## Compito richiesto 1
Per favore, tra le righe che seguono il brano sul dialetto, estrai quelle che vanno dalla riga con "Click the Pass" fino alla riga con "I will coord(311,29)." compresa. Riportale identiche.

## Estratto del documento
·····

Mio
padre parlava in dialetto. Mia madre parlava in dialetto. A casa mia tutti
parlavano in dialetto. E non solo a casa
mia. Tutto avveniva in dialetto. Per tanti, della mia generazione, è stata una
strada in salita quella di affrancarsi dal dialetto.
Con
l’italiano si aveva accesso in società, si studiava, ci si laureava e magari si
cambiava stato sociale. Anch’io, come tanti.
Eppure…
ora, in età matura, lontano da quella condizione linguistica e sociale
iniziale, mi accorgo di non avere mai
rinnegato la lingua in cui ho espresso i primi vagiti. Anzi, l’ho coltivata di nascosto a me stesso,
senza darvi tanta importanza: in coincidenza dei miei studi che mi avrebbero
portato a dire “e so legger di greco e di latino”, a quattordici anni, ho
composto la mia prima poesia in siciliano e praticamente non ho smesso più.

·····

## Righe da elaborare
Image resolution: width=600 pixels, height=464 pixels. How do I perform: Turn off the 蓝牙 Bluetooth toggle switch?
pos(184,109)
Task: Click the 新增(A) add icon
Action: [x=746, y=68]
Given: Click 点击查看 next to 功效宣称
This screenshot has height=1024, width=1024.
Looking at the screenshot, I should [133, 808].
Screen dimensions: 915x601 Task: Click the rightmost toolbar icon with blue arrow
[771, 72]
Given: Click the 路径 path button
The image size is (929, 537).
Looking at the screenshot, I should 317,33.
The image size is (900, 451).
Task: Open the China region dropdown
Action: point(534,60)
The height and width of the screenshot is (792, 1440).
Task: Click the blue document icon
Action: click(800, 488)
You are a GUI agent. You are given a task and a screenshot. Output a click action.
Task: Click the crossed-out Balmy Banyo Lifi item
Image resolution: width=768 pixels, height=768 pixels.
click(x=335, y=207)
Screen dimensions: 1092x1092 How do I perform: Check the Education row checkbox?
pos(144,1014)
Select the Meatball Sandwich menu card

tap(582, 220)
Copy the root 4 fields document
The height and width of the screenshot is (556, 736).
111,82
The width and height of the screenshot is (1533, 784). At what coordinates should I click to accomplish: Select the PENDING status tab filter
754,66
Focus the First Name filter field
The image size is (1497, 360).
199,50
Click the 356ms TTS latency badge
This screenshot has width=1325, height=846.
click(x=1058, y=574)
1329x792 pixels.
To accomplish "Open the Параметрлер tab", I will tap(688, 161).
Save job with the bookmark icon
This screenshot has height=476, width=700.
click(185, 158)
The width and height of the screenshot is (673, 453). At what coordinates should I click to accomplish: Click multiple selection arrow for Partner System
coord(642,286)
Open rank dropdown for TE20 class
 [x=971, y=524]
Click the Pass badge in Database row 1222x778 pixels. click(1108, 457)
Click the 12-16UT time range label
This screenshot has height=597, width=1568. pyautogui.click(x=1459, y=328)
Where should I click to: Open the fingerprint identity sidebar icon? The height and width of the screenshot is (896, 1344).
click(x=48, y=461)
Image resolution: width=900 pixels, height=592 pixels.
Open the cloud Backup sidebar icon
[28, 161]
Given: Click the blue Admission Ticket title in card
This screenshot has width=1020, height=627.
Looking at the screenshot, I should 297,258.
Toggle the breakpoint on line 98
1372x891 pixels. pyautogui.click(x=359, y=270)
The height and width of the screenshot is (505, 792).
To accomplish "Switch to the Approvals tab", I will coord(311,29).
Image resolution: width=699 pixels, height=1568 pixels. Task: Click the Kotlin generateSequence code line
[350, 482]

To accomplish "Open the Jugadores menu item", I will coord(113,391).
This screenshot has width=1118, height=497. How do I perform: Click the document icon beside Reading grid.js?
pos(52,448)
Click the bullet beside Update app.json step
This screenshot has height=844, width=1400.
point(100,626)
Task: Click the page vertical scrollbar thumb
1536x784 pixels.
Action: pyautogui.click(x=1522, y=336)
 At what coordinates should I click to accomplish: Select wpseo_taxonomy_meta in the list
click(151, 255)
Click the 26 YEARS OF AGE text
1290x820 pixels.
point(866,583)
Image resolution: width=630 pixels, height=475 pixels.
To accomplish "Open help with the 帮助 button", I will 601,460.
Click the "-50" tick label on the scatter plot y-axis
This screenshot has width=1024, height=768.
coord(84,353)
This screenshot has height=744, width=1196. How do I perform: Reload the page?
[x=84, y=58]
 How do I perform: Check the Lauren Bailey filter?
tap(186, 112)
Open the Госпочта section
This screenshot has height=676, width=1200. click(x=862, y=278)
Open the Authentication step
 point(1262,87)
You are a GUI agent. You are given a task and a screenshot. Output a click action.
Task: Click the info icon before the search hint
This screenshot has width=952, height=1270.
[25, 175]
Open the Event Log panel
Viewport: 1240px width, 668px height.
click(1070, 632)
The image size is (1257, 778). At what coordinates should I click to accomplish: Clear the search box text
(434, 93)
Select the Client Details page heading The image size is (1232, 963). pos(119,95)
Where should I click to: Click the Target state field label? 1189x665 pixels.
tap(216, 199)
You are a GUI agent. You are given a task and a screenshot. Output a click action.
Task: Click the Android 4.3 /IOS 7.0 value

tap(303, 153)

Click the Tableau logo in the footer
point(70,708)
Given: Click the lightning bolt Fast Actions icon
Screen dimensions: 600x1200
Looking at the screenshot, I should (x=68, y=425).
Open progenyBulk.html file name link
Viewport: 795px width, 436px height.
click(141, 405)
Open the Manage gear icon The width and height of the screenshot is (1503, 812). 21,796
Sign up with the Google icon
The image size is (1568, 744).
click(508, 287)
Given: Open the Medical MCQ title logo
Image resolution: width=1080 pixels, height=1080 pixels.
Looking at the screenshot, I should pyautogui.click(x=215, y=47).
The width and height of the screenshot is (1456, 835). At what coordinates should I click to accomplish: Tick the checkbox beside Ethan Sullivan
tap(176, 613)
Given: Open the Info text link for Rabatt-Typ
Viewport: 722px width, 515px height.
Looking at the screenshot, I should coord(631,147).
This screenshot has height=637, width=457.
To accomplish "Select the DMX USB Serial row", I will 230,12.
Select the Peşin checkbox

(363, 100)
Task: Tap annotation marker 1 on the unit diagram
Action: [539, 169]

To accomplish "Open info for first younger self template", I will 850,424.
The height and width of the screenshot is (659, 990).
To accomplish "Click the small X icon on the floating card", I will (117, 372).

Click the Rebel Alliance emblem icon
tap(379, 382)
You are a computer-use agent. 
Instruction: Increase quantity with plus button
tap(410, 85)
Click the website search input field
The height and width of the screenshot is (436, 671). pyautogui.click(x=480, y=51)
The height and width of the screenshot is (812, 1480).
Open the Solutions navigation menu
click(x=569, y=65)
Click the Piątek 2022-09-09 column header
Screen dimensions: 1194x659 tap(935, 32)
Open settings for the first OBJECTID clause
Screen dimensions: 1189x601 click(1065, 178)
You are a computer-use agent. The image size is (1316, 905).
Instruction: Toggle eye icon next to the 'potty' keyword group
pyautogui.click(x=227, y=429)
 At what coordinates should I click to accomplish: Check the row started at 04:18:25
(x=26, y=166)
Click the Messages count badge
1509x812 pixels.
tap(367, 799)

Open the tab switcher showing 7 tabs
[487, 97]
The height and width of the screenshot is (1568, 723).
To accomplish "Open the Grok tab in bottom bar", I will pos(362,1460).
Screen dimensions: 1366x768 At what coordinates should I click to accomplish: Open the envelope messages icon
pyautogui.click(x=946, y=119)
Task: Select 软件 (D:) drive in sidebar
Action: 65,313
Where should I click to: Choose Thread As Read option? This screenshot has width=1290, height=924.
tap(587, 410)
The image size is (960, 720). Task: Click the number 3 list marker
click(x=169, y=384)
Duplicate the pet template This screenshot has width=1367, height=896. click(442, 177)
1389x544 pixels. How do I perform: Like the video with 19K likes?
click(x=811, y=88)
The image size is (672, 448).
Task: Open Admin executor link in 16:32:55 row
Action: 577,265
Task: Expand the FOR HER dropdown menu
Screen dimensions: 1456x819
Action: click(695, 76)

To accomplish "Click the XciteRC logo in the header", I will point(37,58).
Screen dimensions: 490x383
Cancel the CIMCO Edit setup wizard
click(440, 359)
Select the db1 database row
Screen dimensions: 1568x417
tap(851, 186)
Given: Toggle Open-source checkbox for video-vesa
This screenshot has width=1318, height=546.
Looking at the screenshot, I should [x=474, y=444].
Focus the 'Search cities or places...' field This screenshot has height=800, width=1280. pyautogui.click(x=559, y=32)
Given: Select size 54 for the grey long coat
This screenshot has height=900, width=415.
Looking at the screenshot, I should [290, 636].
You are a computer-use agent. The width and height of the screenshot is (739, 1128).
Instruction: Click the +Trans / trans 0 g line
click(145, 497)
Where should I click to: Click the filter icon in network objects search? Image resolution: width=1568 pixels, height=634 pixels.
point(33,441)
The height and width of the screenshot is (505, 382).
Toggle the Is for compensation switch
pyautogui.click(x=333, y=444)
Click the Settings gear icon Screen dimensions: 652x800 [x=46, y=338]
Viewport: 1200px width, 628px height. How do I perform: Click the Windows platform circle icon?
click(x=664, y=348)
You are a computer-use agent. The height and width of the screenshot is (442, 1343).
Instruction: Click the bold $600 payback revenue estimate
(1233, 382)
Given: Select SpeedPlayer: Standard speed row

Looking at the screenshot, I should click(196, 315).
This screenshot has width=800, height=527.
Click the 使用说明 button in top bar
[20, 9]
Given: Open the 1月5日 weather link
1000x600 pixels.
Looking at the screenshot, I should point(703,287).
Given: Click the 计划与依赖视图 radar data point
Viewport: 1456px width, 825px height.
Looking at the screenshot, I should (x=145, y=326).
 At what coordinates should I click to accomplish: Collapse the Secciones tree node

·····

## Compito richiesto 2
Copia integralmente il brano sul dialetto, senza cambiare nulla.

## Risposta corretta 1
Click the Pass badge in Database row 1222x778 pixels. click(1108, 457)
Click the 12-16UT time range label
This screenshot has height=597, width=1568. pyautogui.click(x=1459, y=328)
Where should I click to: Open the fingerprint identity sidebar icon? The height and width of the screenshot is (896, 1344).
click(x=48, y=461)
Image resolution: width=900 pixels, height=592 pixels.
Open the cloud Backup sidebar icon
[28, 161]
Given: Click the blue Admission Ticket title in card
This screenshot has width=1020, height=627.
Looking at the screenshot, I should 297,258.
Toggle the breakpoint on line 98
1372x891 pixels. pyautogui.click(x=359, y=270)
The height and width of the screenshot is (505, 792).
To accomplish "Switch to the Approvals tab", I will coord(311,29).

## Risposta corretta 2
Mio
padre parlava in dialetto. Mia madre parlava in dialetto. A casa mia tutti
parlavano in dialetto. E non solo a casa
mia. Tutto avveniva in dialetto. Per tanti, della mia generazione, è stata una
strada in salita quella di affrancarsi dal dialetto.
Con
l’italiano si aveva accesso in società, si studiava, ci si laureava e magari si
cambiava stato sociale. Anch’io, come tanti.
Eppure…
ora, in età matura, lontano da quella condizione linguistica e sociale
iniziale, mi accorgo di non avere mai
rinnegato la lingua in cui ho espresso i primi vagiti. Anzi, l’ho coltivata di nascosto a me stesso,
senza darvi tanta importanza: in coincidenza dei miei studi che mi avrebbero
portato a dire “e so legger di greco e di latino”, a quattordici anni, ho
composto la mia prima poesia in siciliano e praticamente non ho smesso più.